From the above output, you can see loss continues to decrease. You’ll likely be able to fine-tune for more epochs to further reduce the loss, but be aware of overfitting. We introduced the concept of overfitting when using callback functions in TensorFlow Keras to stop training early

Generating Text from Fine-tuned Model

Okay, we’re now ready to make inferences from our fine-tuned model. We’ll first convert our input text to the same format we used for training.

Next, we pass the formatted input text, fine-tuned model, tokenizer, and the maximum number of tokens we want in the output to the HuggingFace pipeline class.

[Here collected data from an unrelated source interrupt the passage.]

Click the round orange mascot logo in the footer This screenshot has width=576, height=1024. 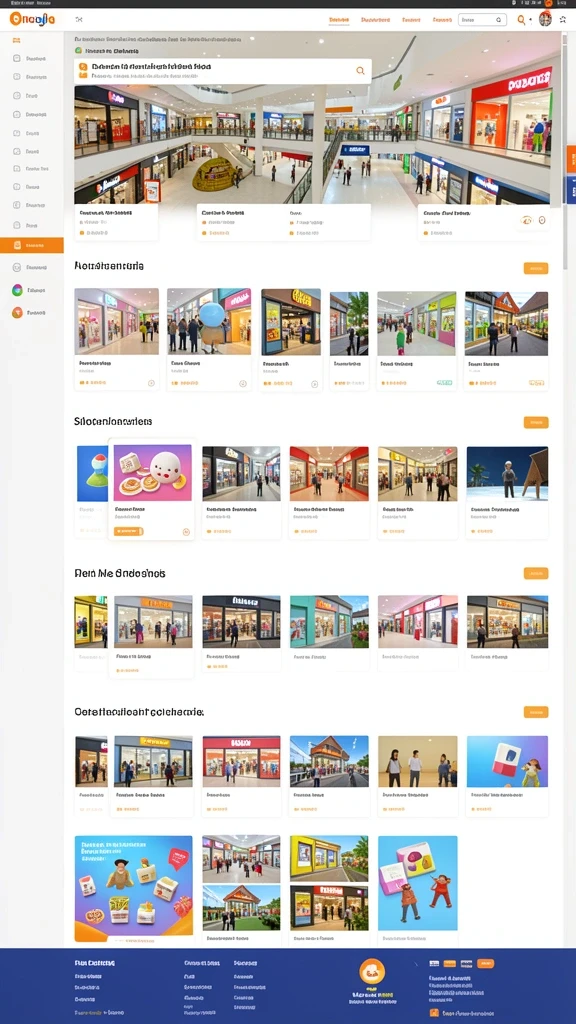(372, 972)
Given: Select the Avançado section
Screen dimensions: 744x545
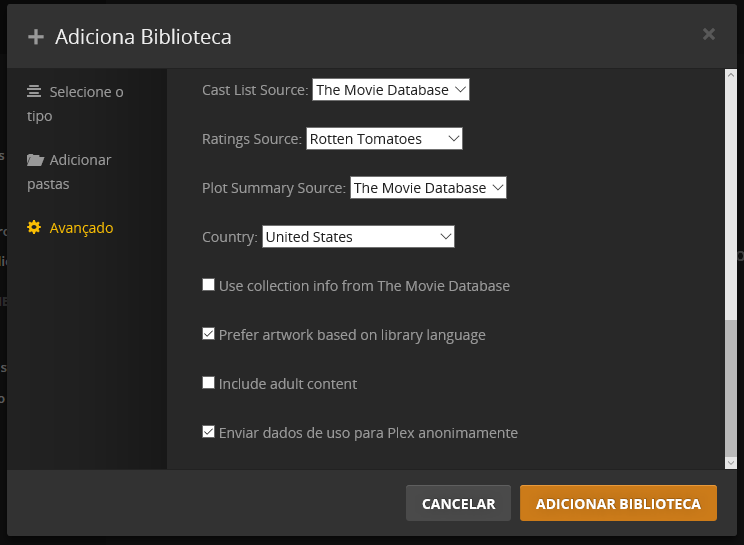Looking at the screenshot, I should [81, 228].

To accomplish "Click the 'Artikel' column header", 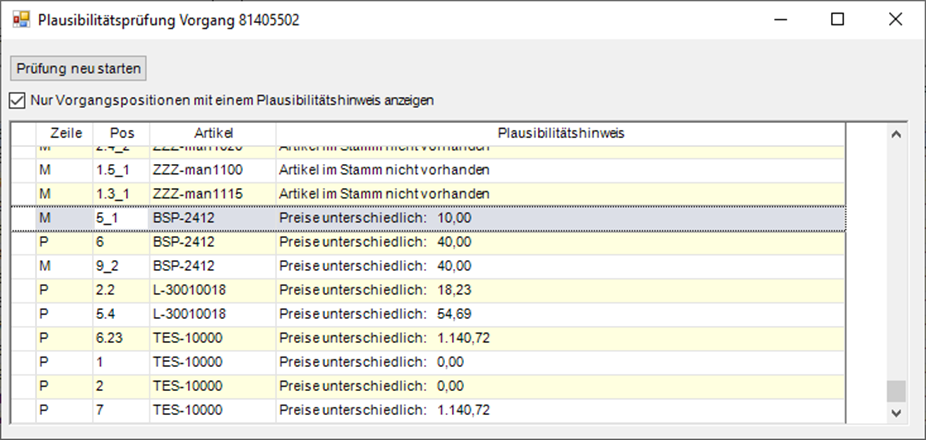I will [x=211, y=133].
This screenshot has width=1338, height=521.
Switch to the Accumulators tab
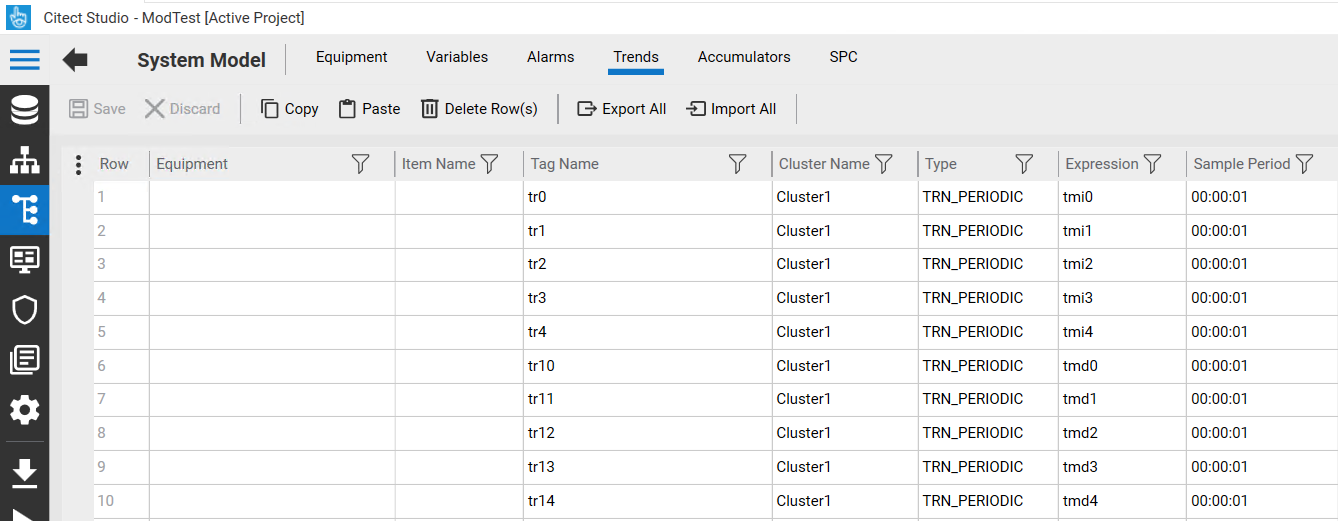pyautogui.click(x=744, y=57)
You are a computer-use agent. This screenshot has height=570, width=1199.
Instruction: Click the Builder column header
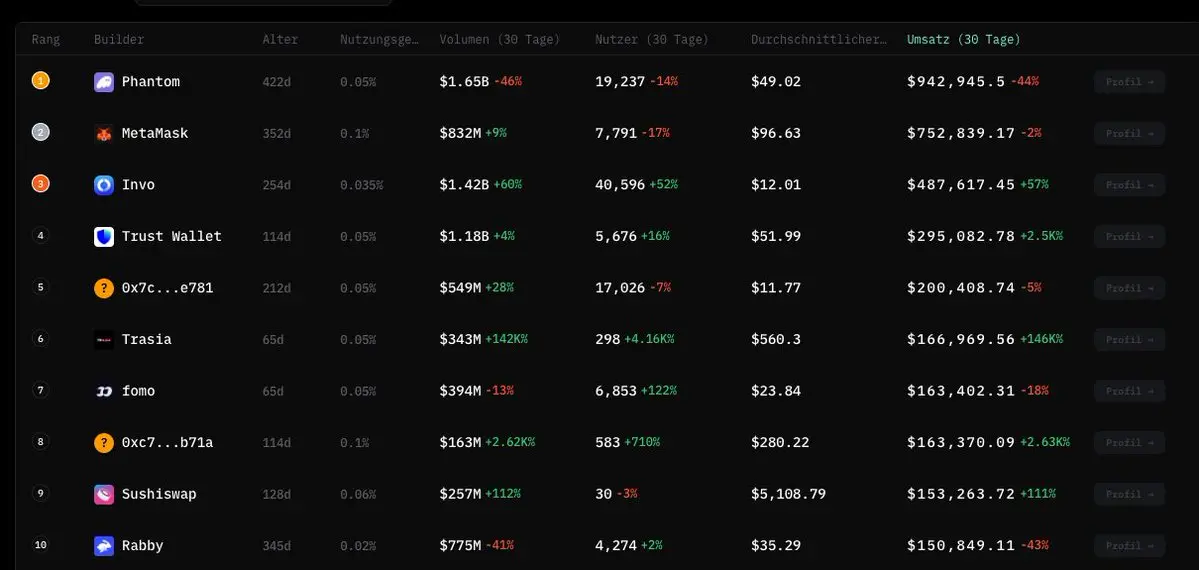(119, 39)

The pipeline class returns a model response that we can extract using the result[0]['generated_text'] code snippet. The model returns the input text as well, so to extract only the output text, we’ll split the response using the [/INST] string and return only the part that follows this string.

#Ignore warnings
logging.set_verbosity(logging.CRITICAL)

#Use fine-tuned Llama model for running text generation pipelines
prompt = "Can coronaviruses mutate to an extent to get as dangerous as fliovirusues such as Marburg viruses, Ravn or Ebola Zaire?"
pipe = pipeline(task="text-generation",
                model=model,
                tokenizer=tokenizer, max_length=300)



result = pipe(f"<s>[INST] {prompt} [/INST]")
print(result[0]['generated_text'].split("[/INST]")[1])

Output:

model text response

From the above output, you can see that the model has generated an appropriate, albeit theoretical, response. Asking the same question a second time yields a different response:

llama-2 model text response

Finally, you can save the fine-tuned model using the following script so you don’t have to retrain it each time:

#Fine-tuned model name
fine_tuned_model = "Llama-2-7b-covid-chat-finetune"
#Save trained model
trainer.model.save_pretrained(fine_tuned_model)

Conclusion

Fine-tuning a large language model such as Llama-2 can be handy for developing customized question-answering systems. However, fine-tuning LLMs can be complicated since they require huge memory and processing power.

Thanks to techniques such as PEFT and LoRA, you can now fine-tune LLMs even on your local machines, as you have seen in this article, where you fine-tuned Llama-2 on a custom COVID question-answering dataset.

I recommend you fine-tune LLMs such as LLama-2 for other NLP tasks, such as text classification, summarization, etc., and see what results you get.